El fantasma de Marx y Engels también ha sufrido estas inquietantes metamorfosis: primero vino vestido de sindicalista, después de cayetano y por último de borracho. Resulta un tanto extraño contemplar estas multitudes de jóvenes desafiando a la autoridad, saltándose las normas básicas sanitarias, uniéndose en una muchedumbre alcohólica que clama libertad y que esa libertad sea exclusivamente la de ponerse ciego a copas. Uno hubiera esperado que, además de la libertad, la juventud tomara las calles en nombre de la igualdad y la fraternidad, de las reivindicaciones sociales, de un trabajo y una vivienda dignas, no sólo por el derecho a una cogorza al aire libre. Sin embargo, con unas cifras de paro juvenil espeluznantes y unas perspectivas de futuro terroríficas, tal vez emborracharse sea la única opción sensata. Y con una libertad limitada a beber, a cantar y a hacer el tonto en la vía pública, también es lógico que Ayuso haya barrido en las elecciones.

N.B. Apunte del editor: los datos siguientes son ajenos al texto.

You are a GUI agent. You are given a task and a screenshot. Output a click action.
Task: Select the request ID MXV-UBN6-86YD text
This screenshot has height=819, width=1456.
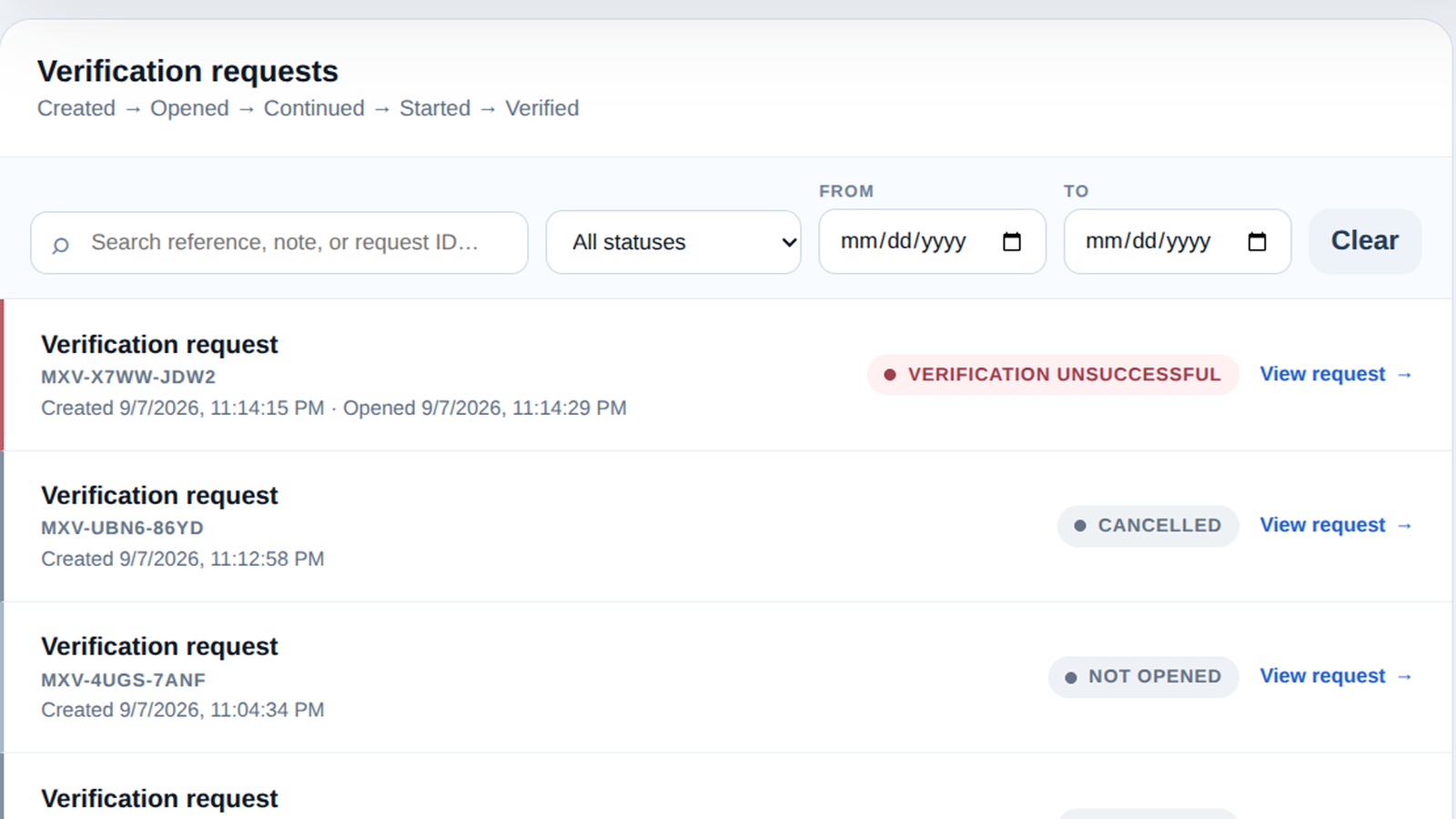tap(122, 528)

Lo más extraño de todo es que estas multitudes de beodos no la hayan nombrado santa en vida, la hayan montado bajo palio y hayan desfilado con ella en procesión por toda España. Entre los diluvios torrenciales, las canículas mesetarias y las señoras que hacen milagros al frente del gobierno de la Comunidad, Madrid siempre está muy cerca de ambientar una novela de García Márquez o una película de Berlanga. Un poco más allá se encuentra Cuenca, donde el Jueves Santo tiene lugar la llamada Procesión de los Borrachos, uno de esos cruces folklóricos donde se vislumbra que la devoción está a un paso del alcoholismo y a dos del delirium tremens.

En cuanto veo juntas Madrid, la devoción, las muchedumbres y el alcoholismo, me acuerdo de inmediato de Mongo, un mítico personaje de La Elipa que se pasaba las tardes en el bar de los salesianos entre cerveza y cerveza. Mongo nos contaba que en su pueblo había una ermita a la que unos penitentes llegaban arrastrándose, con las rodillas sangrando, mientras otros llegaban haciendo eses, borrachos perdidos. “Ponerse pedo es la devoción más bonita que hay” decía Mongo. Ya Marx había avisado que la religión es el opio del pueblo, aunque hoy a lo mejor podríamos darle la vuelta a la frase y decir que la verdadera religión del pueblo es el opio, o sea, el botellón. Con tanto botellón y tanta libertad, con esos borrachuzos que cantan en plan orfeón donostiarra que el resultado les da igual y que la calle es toda suya, a ver si lo que va ser suya al final es la UCI. Gilipollas del mundo, desuníos y que corra el aire. No vayamos a rizarle el rizo de la barba a Marx y la farsa de ahora se repita mañana como tragedia.